A significant increase to minimum wage isn’t welcomed by everyone.
The Canadian Federation of Independent Business (CFIB) said many small businesses in the province are still feeling the financial burden of COVID-19.
Kathleen Cook, a senior policy analyst with CFIB, said many small businesses already pay their employees more than minimum wage if they are able to. She said a lower tax burden from the province could be once way to help employers pay a higher wage.
“A significant jump like we saw in New Brunswick would just not be feasible for many small businesses, so I think it’s important for the Saskatchewan government to consult with the small business community before implementing any change,” Cook said.
The Government of Saskatchewan said each increase to the minimum wage is calculated based on its minimum wage formula which gives equal weight to the percentage change in the provincial Average Hourly Wage and the Consumer Price Index for the previous years as published by Statistics Canada.

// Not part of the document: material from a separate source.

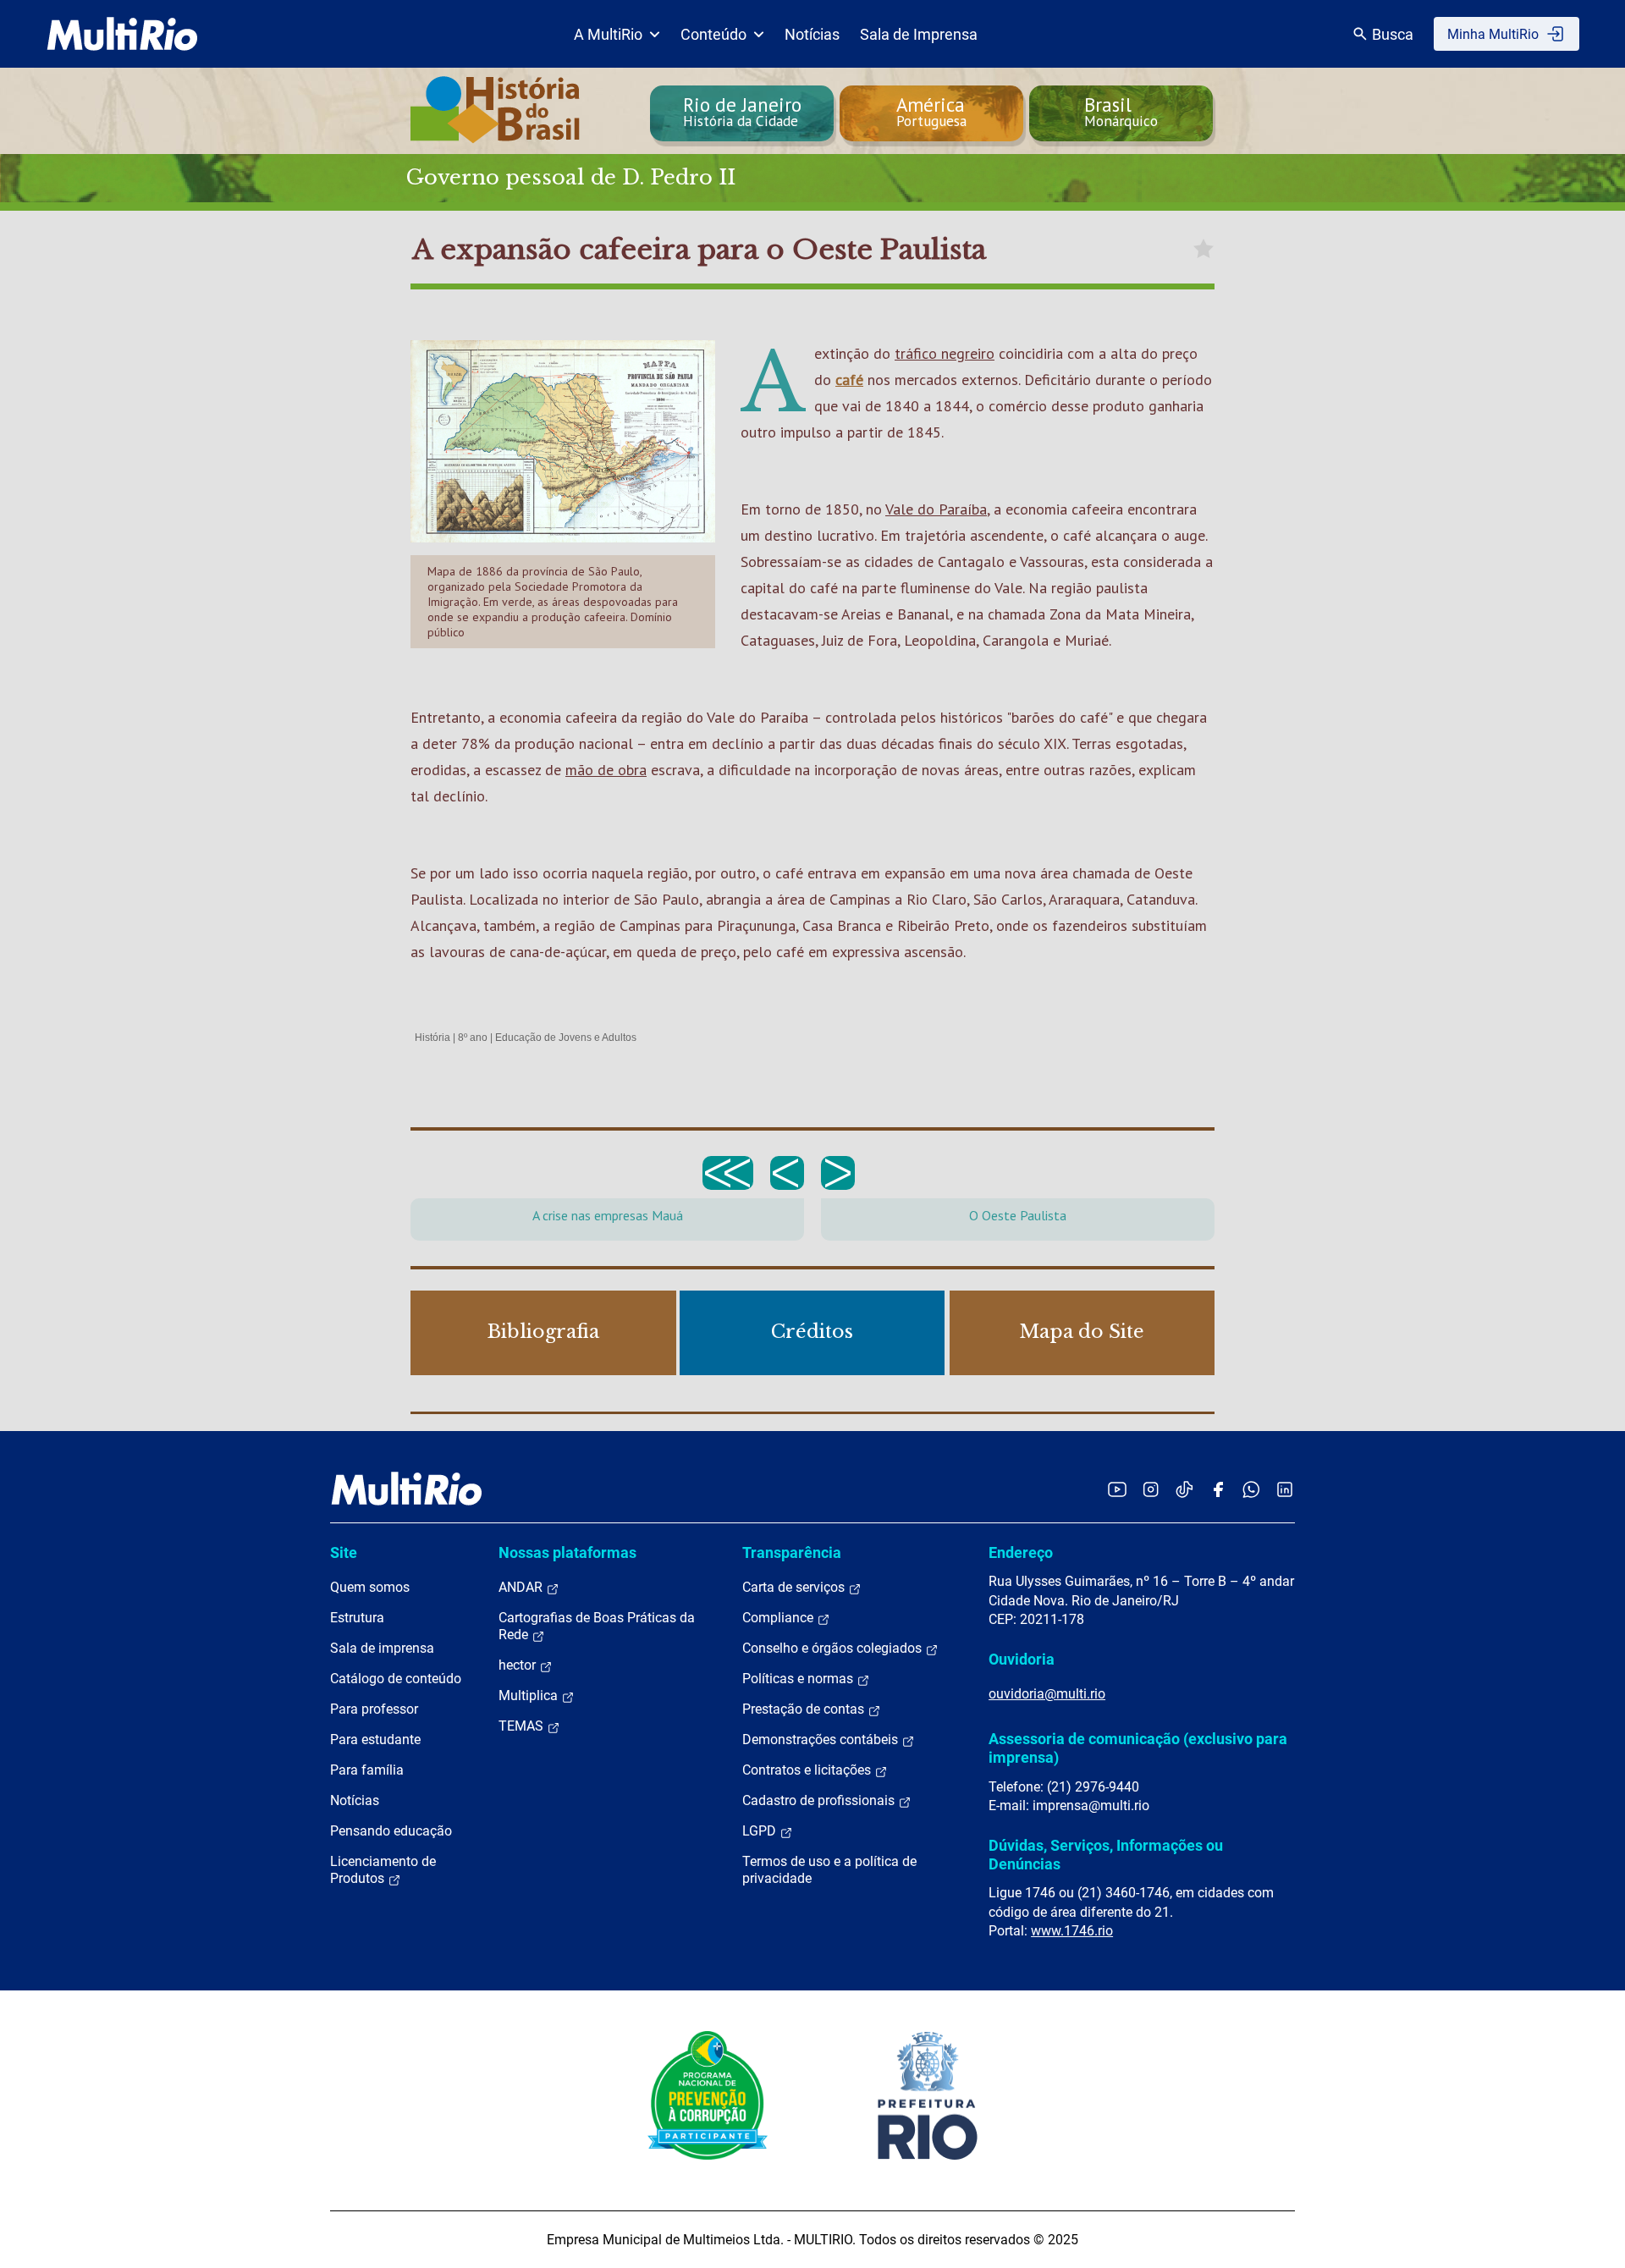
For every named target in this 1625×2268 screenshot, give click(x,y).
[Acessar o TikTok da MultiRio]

“We’ve had, for the last decade, a highly predictable formula,” Don Morgan, minister of labour relations, said. “We’re in a challenging time in the nation and in our province. We’re coming out of COVID-19 and we don’t want to do anything that puts a damper on the viability of businesses that are trying to work, so it’s something we’re going to maintain the stability.”
The minimum wage increased by 36 cents on Oct. 1, 2021.